A performance gain of 3 hours down to 30 seconds is impressive and what’s even more remarkable is that it was only one minor change to an existing dataflow that was responsible for the gain.
Recently I had built a Job that was to do the historical data load for a data warehouse. The Job had an iterative design that would load 2 days of source data and then loop and process the next two days. Although the main dataflow within the Job didn’t have full push down, it was accepted as it meant that the logic of the dataflow was kept simple and an initial performance test suggested that it would take around 10 minutes to process 2 days of data.
OK this isn’t great performance but it is good enough for a Job that is really only going to be used once to load historical data and the full load of 2 years was estimated to take less than 3 days.
Once the Job was executed the performance started to deteriorate and after several iterations, it was eventually taking 3 hours to process 2 days of data – the historical data load will now take several weeks and this wasn’t going to be acceptable for the project timeline.
Root Cause Analysis
The main dataflow of the job contained two queries, the first query (qryJoin) would select from two source tables and aggregate the results, the second query (qryAggregateAndLoad) would perform a second aggregation before loading to the target table. This double aggregation was preventing the full push down of the dataflow.
Inspecting SAP Data Services performance monitor told me that qryJoin was the taking up most of the 3 hours of the processing and on further inspection I realised it was returning far more data from Oracle than was necessary, in effect it was selecting the data from Oracle but performing the aggregation locally. Examining the optimized SQL in Designer confirmed this – there was no Group By clause.
In the where clause of the qryJoin query there was a condition,
ADS_ANALYTICS_EVENT.ADDED_TO_ADS >= $pStartDateTime - num_to_interval(2,'H')
And it was the num_to_internal formula that was preventing the aggregation of the initial query. Furthermore this filter was being applied locally – not in the database, again greatly increasing the rows read from the database. Although SAP Data Services is capable of converting some formula into SQL for the target database this one is not converted.

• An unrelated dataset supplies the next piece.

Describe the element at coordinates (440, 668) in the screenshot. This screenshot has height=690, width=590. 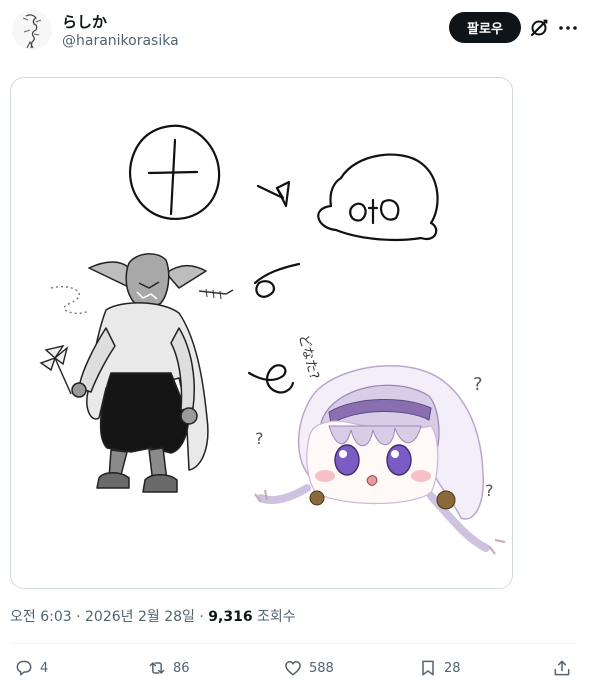
I see `bookmark-button: 28` at that location. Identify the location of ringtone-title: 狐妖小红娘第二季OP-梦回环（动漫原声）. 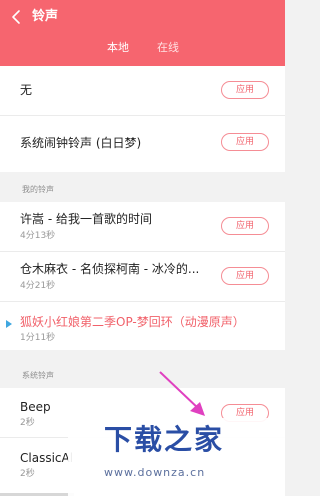
(132, 322).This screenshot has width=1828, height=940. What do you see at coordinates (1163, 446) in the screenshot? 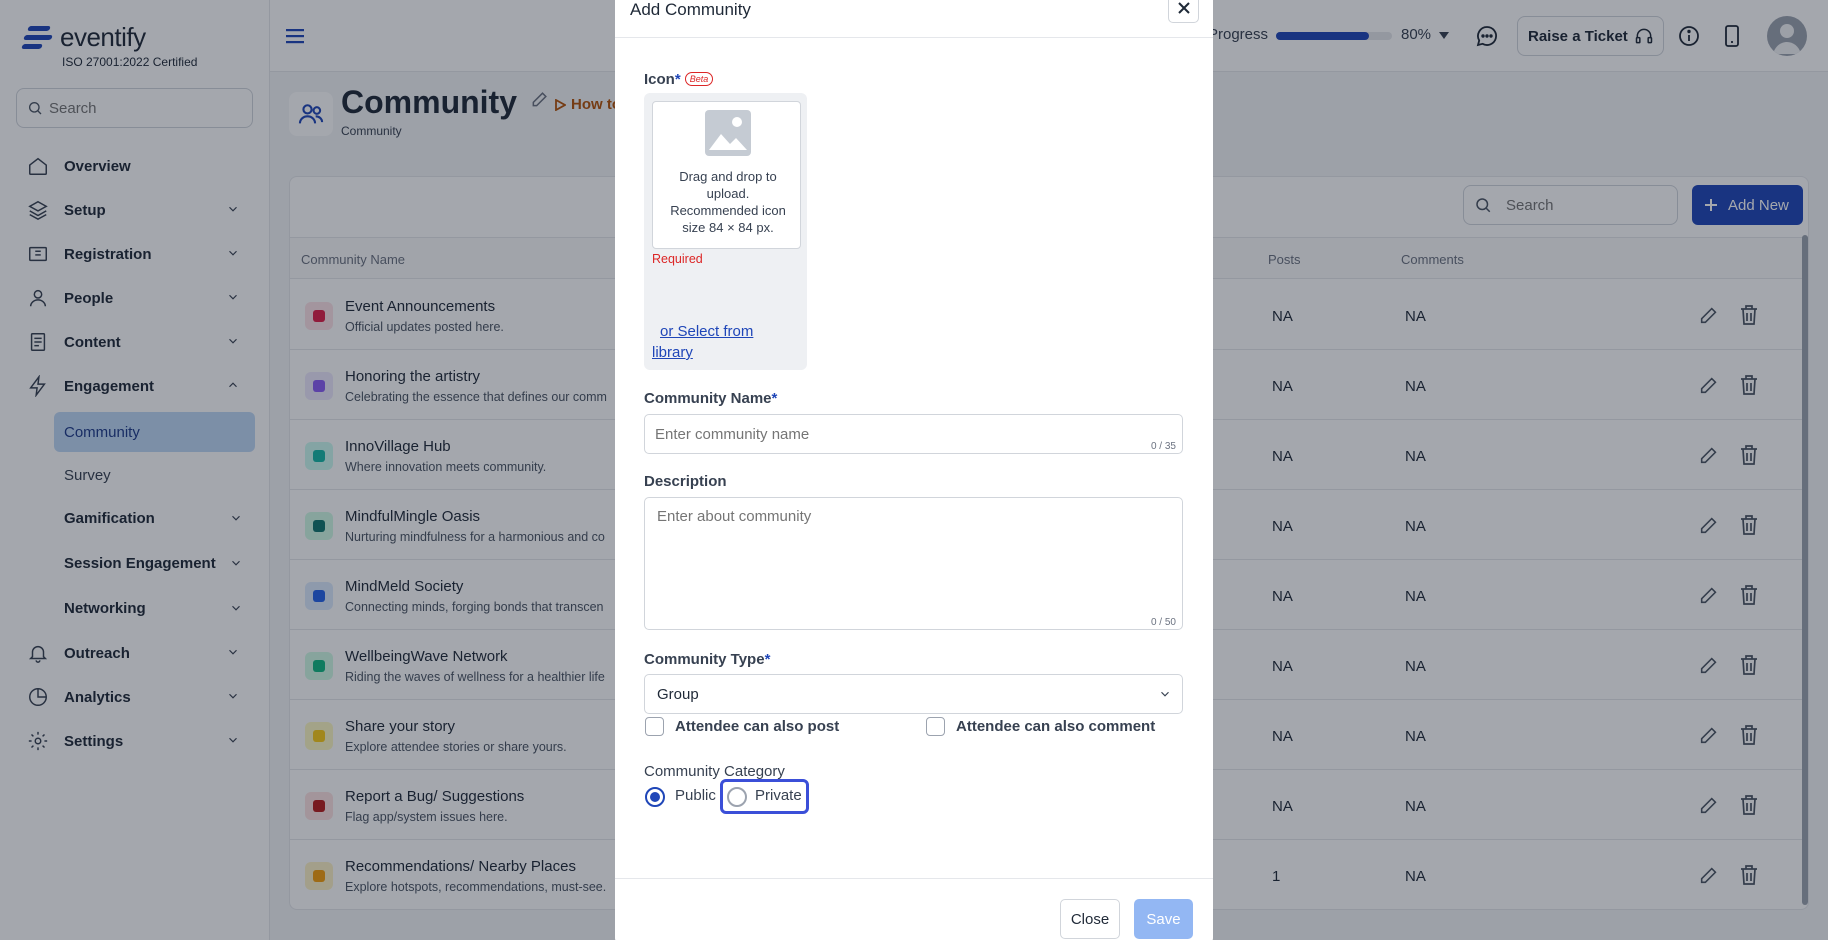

The solution is then obvious: move this formula outside of the dataflow. To do this I added a new parameter to the dataflow and in a script set the value of the parameter to the result of the above calculation,
$vStartDateAddedToADS = $pStartDateTime - num_to_interval(2,'H');
Viewing the Optimized SQL in Designer confirmed that the query now has the required Group By clause. I the ran the dataflow through an automated test to ensure that I hadn’t broken any logic, committed the change and moved the code into Performance Testing.
What was unexpected, is that, although the dataflow itself still isn’t implementing a full push down, the performance is now 30 seconds – down from 3 hours! This was more than acceptable and so I was happy to commit the change and move the code into Production.
It is interesting that we can still get significant performance gain without having to implement a full push down solution. In the above scenario I could have implemented a full push down solution, probably using pushdown_sql or other solution, but this would be a significant change to the code line resulting in a more complex dataflow. As it would be a significant change it would need a more detail re-test and any increase in complexity would lead to an increase in maintenance costs.
In conclusion when performance tuning,
- Look for quick wins,
- Use SDS Performance Monitor to identify bottlenecks and,
- For an agile delivery use automated testing.